Zamanın Kaburgasında
Etrafımda dönüp durduğunda, biçare zaman sanki kendi ötesinden koşup bana yetişmeye çalışıyor gibiydi. Göğsümde böyle bir ağrıyı daha önce hiç yaşamadım.Derin nefes almaya çalıştığımda, nefesimin bana yetmediğini; kaburgalarıma çöken baskının beni terk etmek istemediğini fısıldadığında zaman, daha derinden hissettim. Çünkü böylesi bir sancı daha önce göğsümden, damarlarımdan ve nefesimden geçip beni hiç böyle yaralamamıştı. Başka bir şeydi bu.Leylekler ile çakallar, gönüllerince eğlenerek birlikte olmanın savaşında dostane hâlime gülüyorlardı. Sıcaktı. Yakıcıydı.Keskin bir kılıç gibi saplandığında kaburgalarımın basısı, göğsüme vurduğunda darbenin şiddetince, bu isimsiz duyguyu benden alamadığında zaman, dörtte biri kadar beni sarıyordu.
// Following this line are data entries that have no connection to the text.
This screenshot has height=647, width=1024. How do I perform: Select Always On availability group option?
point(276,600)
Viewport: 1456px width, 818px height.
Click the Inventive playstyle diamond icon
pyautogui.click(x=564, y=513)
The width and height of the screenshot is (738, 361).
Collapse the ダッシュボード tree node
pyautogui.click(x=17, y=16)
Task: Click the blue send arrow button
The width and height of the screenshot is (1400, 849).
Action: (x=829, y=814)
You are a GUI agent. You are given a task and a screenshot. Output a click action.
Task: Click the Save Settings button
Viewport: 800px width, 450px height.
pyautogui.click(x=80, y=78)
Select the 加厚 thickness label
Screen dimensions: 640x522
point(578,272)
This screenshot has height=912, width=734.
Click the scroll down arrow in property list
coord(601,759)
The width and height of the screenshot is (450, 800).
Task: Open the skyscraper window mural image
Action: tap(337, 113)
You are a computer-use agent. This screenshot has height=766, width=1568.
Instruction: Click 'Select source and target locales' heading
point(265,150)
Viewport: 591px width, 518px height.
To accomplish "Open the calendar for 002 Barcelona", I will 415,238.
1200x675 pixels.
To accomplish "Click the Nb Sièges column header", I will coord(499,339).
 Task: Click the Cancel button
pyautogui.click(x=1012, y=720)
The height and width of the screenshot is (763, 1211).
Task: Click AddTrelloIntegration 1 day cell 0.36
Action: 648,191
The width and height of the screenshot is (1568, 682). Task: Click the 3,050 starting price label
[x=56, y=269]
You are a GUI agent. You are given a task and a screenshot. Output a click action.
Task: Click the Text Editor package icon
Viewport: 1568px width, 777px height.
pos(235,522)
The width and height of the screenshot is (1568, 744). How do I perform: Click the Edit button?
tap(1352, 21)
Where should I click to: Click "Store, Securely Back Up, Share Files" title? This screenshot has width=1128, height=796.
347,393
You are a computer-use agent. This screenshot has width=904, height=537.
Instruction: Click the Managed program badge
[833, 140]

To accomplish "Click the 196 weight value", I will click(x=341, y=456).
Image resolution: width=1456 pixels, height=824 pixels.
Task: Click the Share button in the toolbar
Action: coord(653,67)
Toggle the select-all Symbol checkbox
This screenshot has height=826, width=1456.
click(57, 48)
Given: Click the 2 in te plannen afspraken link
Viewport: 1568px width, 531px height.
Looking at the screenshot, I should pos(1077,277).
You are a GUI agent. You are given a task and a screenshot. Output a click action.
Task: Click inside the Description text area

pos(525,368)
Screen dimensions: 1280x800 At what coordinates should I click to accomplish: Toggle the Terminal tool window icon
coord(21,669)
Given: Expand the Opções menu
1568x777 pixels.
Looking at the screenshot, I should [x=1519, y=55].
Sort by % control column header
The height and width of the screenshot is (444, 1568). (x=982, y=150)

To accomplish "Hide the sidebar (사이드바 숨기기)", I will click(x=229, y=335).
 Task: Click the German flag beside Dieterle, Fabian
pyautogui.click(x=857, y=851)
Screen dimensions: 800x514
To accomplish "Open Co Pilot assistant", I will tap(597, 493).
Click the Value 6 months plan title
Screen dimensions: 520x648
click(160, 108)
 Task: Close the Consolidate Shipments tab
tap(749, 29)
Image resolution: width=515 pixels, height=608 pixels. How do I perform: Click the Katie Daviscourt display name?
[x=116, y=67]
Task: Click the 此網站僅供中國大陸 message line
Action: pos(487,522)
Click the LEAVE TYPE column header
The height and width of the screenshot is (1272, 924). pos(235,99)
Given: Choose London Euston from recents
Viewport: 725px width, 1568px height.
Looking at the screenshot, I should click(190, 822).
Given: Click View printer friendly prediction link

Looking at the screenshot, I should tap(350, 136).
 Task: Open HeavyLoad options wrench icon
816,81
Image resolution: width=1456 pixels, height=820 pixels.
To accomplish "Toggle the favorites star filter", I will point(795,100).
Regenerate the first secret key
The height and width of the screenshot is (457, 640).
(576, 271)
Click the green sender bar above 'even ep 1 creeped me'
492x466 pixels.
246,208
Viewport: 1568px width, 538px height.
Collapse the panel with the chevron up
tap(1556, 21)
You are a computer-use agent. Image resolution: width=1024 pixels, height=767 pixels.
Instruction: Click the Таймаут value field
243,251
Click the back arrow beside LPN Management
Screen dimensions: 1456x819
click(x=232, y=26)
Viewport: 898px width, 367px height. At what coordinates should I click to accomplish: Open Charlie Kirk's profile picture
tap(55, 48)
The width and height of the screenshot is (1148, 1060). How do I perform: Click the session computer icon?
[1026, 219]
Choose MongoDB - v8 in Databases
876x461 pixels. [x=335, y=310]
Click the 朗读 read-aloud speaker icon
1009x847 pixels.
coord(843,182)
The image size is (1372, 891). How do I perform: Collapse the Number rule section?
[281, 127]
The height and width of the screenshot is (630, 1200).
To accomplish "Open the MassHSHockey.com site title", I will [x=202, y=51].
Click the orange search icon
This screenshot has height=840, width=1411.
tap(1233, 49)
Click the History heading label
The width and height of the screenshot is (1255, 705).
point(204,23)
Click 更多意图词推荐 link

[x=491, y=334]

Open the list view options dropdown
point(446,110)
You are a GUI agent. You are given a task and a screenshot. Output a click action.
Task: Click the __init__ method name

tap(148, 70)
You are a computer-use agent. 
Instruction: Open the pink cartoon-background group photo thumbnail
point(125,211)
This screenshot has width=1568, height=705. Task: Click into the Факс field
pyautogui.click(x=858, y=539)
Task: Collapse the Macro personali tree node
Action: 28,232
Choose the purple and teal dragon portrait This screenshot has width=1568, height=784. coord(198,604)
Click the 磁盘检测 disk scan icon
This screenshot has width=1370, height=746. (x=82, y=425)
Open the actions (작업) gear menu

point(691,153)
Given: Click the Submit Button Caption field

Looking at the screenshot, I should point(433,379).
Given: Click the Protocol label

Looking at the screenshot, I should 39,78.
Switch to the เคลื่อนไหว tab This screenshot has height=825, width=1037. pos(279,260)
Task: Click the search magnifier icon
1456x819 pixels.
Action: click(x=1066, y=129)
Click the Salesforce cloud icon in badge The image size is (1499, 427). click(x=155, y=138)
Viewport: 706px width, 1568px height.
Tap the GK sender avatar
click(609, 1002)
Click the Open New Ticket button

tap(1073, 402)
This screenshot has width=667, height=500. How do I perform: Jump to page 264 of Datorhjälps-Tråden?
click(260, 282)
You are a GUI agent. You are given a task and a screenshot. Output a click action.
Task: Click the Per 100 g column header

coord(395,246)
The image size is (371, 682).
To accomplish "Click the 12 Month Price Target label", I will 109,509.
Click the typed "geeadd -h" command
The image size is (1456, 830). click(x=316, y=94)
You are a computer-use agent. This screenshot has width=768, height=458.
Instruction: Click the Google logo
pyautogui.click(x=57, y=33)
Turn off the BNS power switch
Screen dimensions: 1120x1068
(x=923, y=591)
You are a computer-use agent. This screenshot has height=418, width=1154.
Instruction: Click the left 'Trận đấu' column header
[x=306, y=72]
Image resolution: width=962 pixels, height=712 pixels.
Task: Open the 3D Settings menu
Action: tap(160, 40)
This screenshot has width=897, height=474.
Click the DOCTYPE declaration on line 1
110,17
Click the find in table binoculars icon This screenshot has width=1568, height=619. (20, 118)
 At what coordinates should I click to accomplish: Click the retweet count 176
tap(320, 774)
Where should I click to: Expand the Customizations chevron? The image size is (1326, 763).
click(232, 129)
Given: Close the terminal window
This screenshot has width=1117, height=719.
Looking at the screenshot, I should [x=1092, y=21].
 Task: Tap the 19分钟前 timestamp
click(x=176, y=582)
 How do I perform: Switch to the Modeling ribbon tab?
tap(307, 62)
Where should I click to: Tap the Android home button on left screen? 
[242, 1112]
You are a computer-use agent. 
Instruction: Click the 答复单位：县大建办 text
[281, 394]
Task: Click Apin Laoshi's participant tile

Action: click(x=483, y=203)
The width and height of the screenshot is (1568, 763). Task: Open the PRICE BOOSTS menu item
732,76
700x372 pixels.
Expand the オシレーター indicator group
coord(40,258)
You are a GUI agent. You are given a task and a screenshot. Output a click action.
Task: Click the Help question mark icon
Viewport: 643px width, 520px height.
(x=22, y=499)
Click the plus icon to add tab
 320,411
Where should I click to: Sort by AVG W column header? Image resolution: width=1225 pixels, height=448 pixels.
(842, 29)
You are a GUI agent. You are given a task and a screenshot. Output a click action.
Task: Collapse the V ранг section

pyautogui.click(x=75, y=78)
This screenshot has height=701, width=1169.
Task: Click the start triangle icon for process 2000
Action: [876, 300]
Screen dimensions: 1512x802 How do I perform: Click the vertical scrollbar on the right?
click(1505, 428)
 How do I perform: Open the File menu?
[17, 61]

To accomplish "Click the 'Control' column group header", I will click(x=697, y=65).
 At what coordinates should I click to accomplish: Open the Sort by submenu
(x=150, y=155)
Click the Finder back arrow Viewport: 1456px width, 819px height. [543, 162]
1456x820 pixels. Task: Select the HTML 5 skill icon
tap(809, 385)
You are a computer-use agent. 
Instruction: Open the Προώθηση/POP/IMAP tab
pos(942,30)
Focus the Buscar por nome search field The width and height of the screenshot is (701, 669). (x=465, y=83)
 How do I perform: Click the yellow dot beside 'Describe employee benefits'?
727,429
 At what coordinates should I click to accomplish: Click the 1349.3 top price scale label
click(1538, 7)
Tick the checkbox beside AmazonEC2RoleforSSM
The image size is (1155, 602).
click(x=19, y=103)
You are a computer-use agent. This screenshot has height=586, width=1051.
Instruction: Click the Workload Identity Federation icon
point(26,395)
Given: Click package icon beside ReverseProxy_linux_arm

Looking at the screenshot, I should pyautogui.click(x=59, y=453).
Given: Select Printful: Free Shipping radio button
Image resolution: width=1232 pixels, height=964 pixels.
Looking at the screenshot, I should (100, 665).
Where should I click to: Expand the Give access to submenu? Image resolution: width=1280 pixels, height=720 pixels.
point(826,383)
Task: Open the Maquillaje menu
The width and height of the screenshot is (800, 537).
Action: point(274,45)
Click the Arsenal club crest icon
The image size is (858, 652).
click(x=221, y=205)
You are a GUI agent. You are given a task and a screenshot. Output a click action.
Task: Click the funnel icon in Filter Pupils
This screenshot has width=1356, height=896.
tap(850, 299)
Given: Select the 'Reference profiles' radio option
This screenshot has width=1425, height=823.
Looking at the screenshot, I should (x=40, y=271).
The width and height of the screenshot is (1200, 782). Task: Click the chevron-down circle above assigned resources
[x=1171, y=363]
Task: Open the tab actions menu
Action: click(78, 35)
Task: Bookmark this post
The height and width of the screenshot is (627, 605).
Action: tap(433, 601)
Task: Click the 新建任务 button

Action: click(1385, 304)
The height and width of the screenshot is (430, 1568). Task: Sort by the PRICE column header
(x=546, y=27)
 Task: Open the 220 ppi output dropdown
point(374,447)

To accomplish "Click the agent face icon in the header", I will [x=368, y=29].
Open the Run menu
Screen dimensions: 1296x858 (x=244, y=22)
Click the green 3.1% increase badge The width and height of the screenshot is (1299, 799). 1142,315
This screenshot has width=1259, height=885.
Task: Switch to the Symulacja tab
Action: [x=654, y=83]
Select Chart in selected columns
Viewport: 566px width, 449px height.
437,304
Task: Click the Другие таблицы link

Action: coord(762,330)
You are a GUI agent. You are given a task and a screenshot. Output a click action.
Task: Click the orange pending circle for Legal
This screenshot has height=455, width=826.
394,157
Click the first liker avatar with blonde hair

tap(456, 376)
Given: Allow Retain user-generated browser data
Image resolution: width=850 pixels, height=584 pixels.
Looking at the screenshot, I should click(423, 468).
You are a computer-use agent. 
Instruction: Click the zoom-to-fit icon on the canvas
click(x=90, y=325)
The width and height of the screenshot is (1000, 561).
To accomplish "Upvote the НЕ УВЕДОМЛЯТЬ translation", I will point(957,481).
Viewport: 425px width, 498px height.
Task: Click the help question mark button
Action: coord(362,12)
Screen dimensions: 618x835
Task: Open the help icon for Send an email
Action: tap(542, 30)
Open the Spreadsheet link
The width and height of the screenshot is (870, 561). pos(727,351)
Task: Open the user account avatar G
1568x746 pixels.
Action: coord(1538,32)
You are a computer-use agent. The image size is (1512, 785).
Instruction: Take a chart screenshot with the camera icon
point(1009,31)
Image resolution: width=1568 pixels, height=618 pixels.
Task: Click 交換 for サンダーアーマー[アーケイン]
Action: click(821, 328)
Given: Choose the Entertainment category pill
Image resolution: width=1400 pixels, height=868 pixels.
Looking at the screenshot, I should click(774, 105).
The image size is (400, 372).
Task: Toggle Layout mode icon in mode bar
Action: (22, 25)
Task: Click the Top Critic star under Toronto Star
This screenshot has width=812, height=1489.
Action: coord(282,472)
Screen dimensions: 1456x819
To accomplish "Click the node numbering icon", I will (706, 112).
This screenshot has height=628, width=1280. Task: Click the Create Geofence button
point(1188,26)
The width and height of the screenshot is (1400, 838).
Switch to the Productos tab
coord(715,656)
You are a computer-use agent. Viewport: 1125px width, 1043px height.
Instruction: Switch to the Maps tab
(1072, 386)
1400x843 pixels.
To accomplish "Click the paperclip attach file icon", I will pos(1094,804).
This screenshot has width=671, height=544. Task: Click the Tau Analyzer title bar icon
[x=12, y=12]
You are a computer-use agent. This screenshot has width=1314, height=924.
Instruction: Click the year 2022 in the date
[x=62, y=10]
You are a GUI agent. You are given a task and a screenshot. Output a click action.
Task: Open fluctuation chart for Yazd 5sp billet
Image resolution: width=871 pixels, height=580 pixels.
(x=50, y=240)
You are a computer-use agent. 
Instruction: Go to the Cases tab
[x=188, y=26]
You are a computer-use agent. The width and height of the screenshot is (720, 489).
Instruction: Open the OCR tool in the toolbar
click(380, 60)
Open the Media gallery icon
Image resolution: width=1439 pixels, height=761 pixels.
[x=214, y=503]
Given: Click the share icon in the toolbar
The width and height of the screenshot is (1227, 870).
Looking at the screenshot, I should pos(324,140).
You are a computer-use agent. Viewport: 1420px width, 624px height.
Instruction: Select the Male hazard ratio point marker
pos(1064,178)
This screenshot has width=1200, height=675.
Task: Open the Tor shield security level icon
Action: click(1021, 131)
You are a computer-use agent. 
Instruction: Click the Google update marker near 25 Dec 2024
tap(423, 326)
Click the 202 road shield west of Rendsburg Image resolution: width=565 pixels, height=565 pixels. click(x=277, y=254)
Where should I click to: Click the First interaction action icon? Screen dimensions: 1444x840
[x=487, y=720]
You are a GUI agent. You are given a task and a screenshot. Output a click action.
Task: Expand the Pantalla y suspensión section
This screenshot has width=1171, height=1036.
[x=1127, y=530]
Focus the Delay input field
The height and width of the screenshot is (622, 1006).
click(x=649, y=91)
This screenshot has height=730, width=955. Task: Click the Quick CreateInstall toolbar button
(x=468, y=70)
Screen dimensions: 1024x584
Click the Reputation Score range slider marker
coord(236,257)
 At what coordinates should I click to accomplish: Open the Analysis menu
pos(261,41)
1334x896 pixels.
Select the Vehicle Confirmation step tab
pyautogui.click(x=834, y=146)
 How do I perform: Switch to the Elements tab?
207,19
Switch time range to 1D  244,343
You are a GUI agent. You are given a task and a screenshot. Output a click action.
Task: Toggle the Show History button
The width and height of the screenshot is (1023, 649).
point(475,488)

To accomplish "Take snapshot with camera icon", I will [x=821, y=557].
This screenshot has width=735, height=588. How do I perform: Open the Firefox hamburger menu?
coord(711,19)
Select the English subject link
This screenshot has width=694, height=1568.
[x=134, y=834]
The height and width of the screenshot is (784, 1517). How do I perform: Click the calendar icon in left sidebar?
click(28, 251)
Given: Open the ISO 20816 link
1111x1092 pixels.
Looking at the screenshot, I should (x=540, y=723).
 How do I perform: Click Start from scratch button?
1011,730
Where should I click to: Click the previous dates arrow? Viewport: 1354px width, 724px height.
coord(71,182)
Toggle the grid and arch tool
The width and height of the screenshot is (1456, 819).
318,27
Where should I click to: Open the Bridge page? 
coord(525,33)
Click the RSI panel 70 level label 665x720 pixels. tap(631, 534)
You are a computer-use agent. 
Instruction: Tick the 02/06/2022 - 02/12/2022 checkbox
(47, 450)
Böyleydi işte; içime dolan bu his…Uzakları aradığında gözlerim, her bir yanışında içindeki denizi bende boğacak gibiydi.Öyle bir histi ki, tarifini damarlarımdan kan diye çektiğinde beni bayıltabilirdi.Sel götürdüğünde gözlerimizi, dizlerim titrediğinde, ona artık koşamadığımda; daha önce hiç hissetmediğim bir feryat, bir figandı bu.“Gönlümü mangaldan alın,” dediğim zaman üstüme beton döküldüğünde… Avunmalarımla beni ince bir yerden vurduğunda ve başım döndüğünde, isimsiz bir hissin zamanı kaydırmasıyla avuç içlerime dolduğunu gördüğüm o çamura battığım ânı yaşar gibi oldum.Kaburgalarıma hava gibi doluyordu. İçimdeki yazlar kışa döndüğünde, hiç acımadan her gün beni yokluyordu. Gökyüzüne baktığımda yüzüm gözüm ona dönük; ruh savunmasız bir ilticada susarken, kelimeler pusuya yatmış gibi beklerdi. Günlerin satır aralarına boşluk gibi konduğunda, dünden bugüne dek uzayan bir karışıklığın içime isyan gibi dolmasıyla nefesimi benden ayırmaya çalışıyordu.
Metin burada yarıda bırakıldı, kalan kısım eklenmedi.